Note there are performance considerations involved with the size parameter. For optimal performance, it is usually best to use the arraysize attribute. If the size parameter is used, then it is best for it to retain the same value from one fetchmany() call to the next.

fetchall()
Fetch all rows of a query result, returning as a list of tuples. Note that the cursor's arraysize attribute can affect the performance of this operation.
setinputsizes(sizes)

(Note: this method is not well-defined yet.) This can be used before a call to execute() to predefine memory areas for the operation's parameters. sizes is specified as a tuple -- one item for each input parameter. The item should be a Type object that corresponds to the input that will be used, or it should be an integer specifying the maximum length of a string parameter. If the item is None, then no predefined memory area will be reserved for that column (this is useful to avoid predefined areas for large inputs).

This method would be used before the execute() method is invoked.

Note that this method is optional and is merely provided for higher performance database interaction. Implementations are free to do nothing and users are free to not use it.

setoutputsize(size [,col])

(Note: this method is not well-defined yet.)

Set a column buffer size for fetches of large columns (e.g. LONG). The column is specified as an index into the result tuple. Using a column of None will set the default size for all large columns in the cursor.

This method would be used before the execute() method is invoked.

Note that this method is optional and is merely provided for higher performance database interaction. Implementations are free to do nothing and users are free to not use it.

DBI Helper Objects

Many databases need to have the input in a particular format for binding to an operation's input parameters. For example, if an input is destined for a DATE column, then it must be bound to the database in a particular string format. Similar problems exist for "Row ID" columns or large binary items (e.g. blobs or RAW columns). This presents problems for Python since the parameters to the execute() method are untyped. When the database module sees a Python string object, it doesn't know if it should be bound as a simple CHAR column, as a raw binary item, or as a DATE.

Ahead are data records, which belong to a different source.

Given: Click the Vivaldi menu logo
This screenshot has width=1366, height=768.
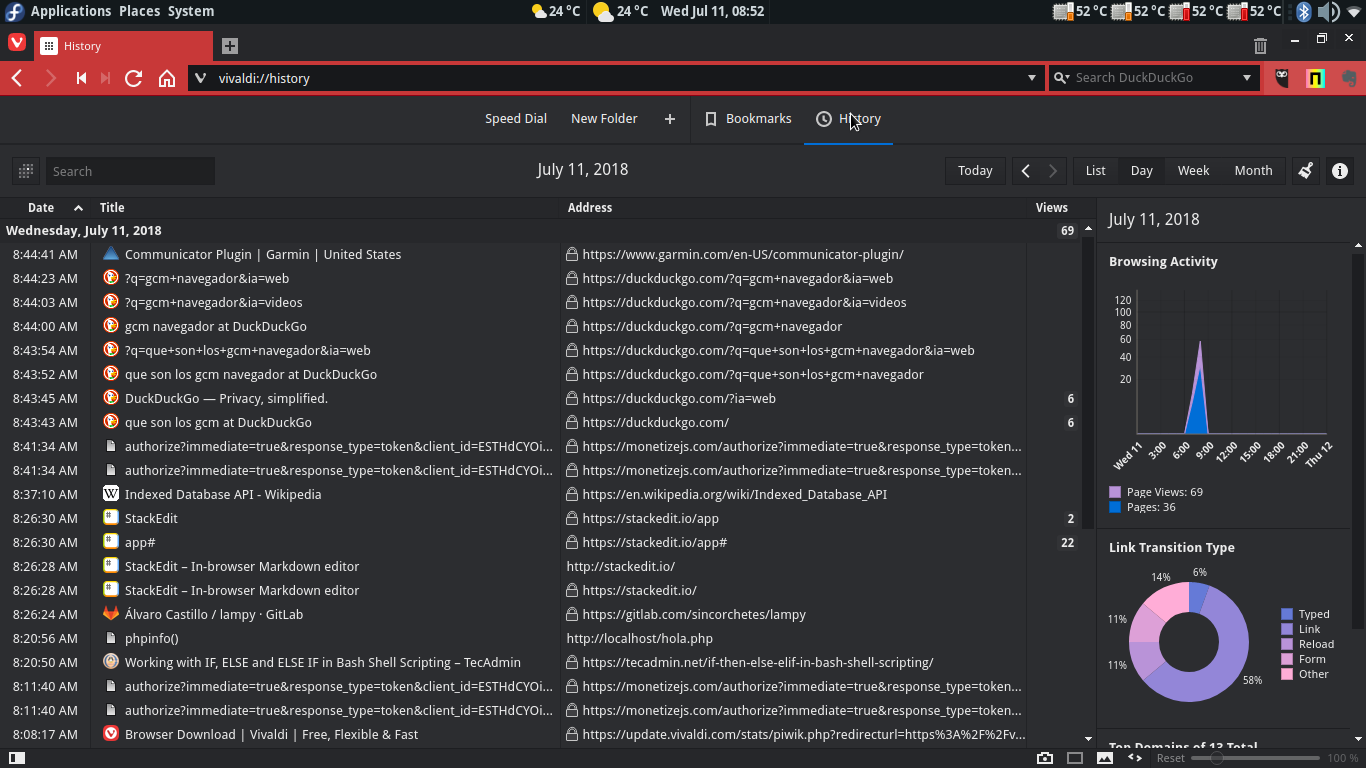Looking at the screenshot, I should (x=17, y=43).
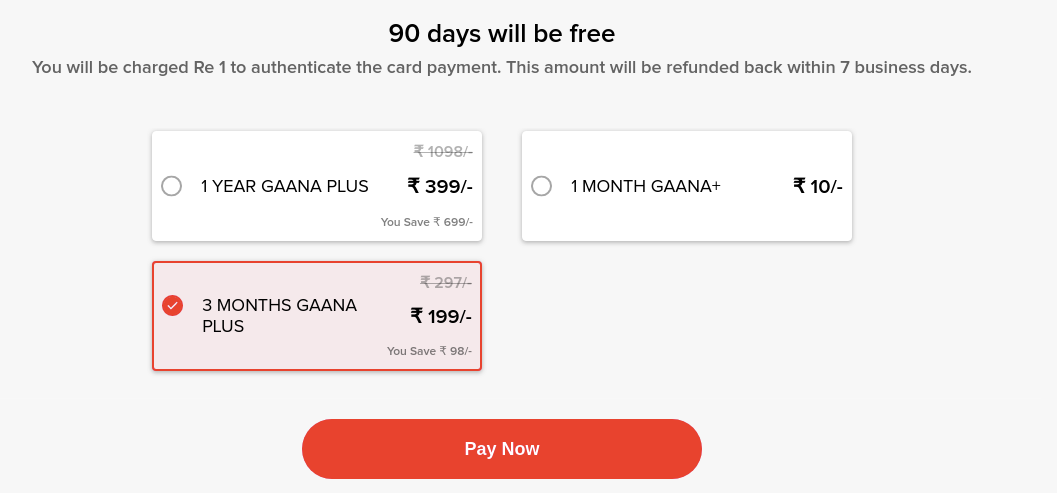Click the rupee symbol before 10
1057x493 pixels.
[x=799, y=185]
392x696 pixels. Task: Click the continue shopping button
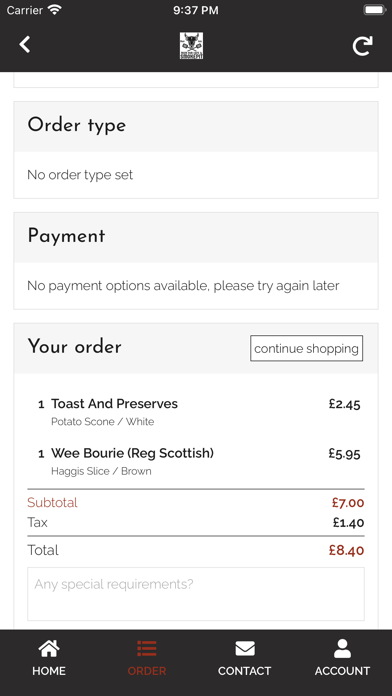point(306,348)
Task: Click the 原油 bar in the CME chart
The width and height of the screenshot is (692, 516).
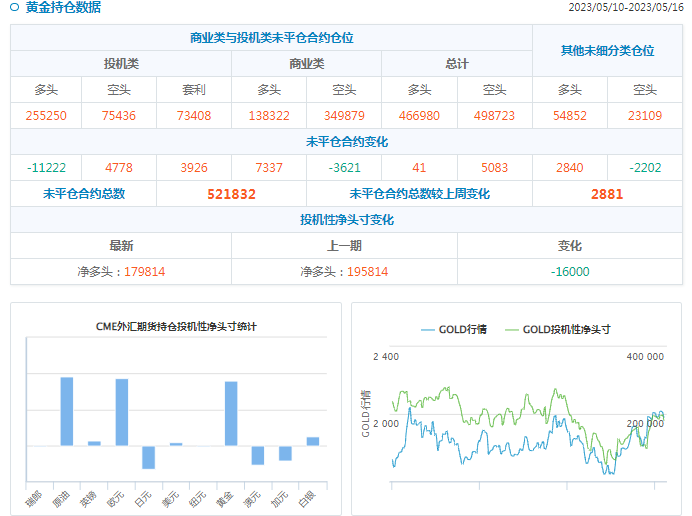Action: [x=67, y=411]
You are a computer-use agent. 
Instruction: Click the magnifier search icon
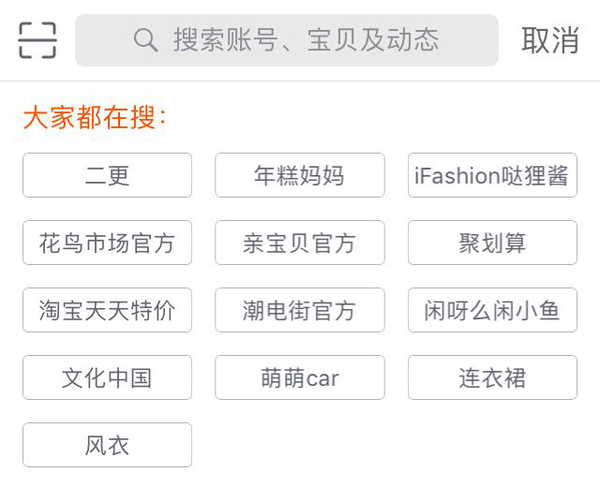click(x=146, y=40)
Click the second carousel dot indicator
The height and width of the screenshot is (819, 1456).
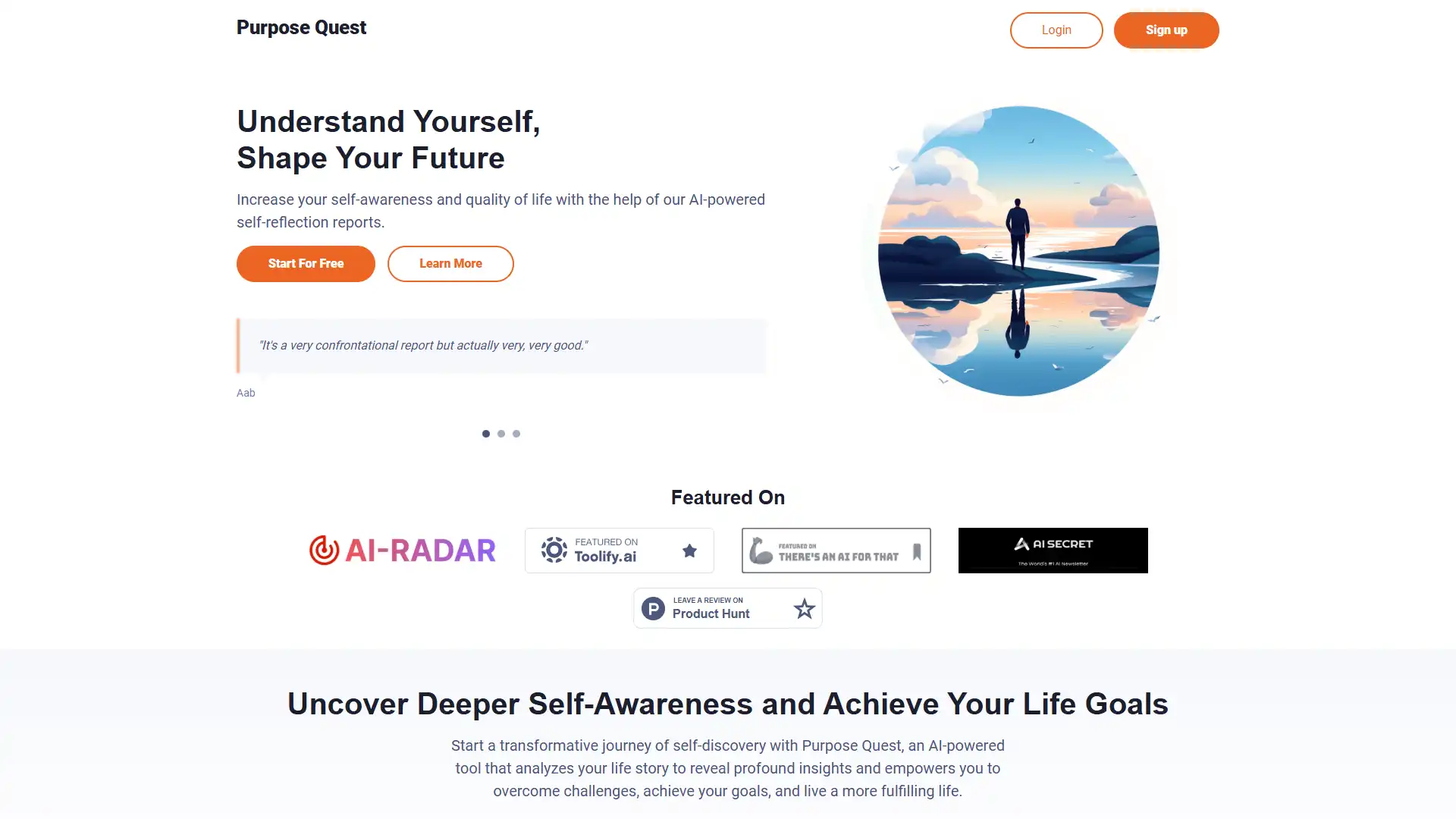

To overcome this problem, the 'dbi' module was created. This module specifies some basic database interface types for working with databases. There are two classes: 'dbiDate' and 'dbiRaw'. These are simple container classes that wrap up a value. When passed to the database modules, the module can then detect that the input parameter is intended as a DATE or a RAW. For symmetry, the database modules will return DATE and RAW columns as instances of these classes.

A Cursor Object's 'description' attribute returns information about each of the result columns of a query. The 'type_code' is defined to be one of five types exported by this module: STRING, RAW, NUMBER, DATE, or ROWID.

The module exports the following names:

dbiDate(value)
This function constructs a 'dbiDate' instance that holds a date value. The value should be specified as an integer number of seconds since the "epoch" (e.g. time.time()).
dbiRaw(value)
This function constructs a 'dbiRaw' instance that holds a raw (binary) value. The value should be specified as a Python string.
STRING
This object is used to describe columns in a database that are string-based (e.g. CHAR).
RAW
This object is used to describe (large) binary columns in a database (e.g. LONG RAW, blobs).
NUMBER
This object is used to describe numeric columns in a database.
DATE
This object is used to describe date columns in a database.
ROWID
This object is used to describe the "Row ID" column in a database.

Acknowledgements

Many thanks go to Andrew Kuchling who converted the Python Database API Specification 1.0 from the original HTML format into the PEP format.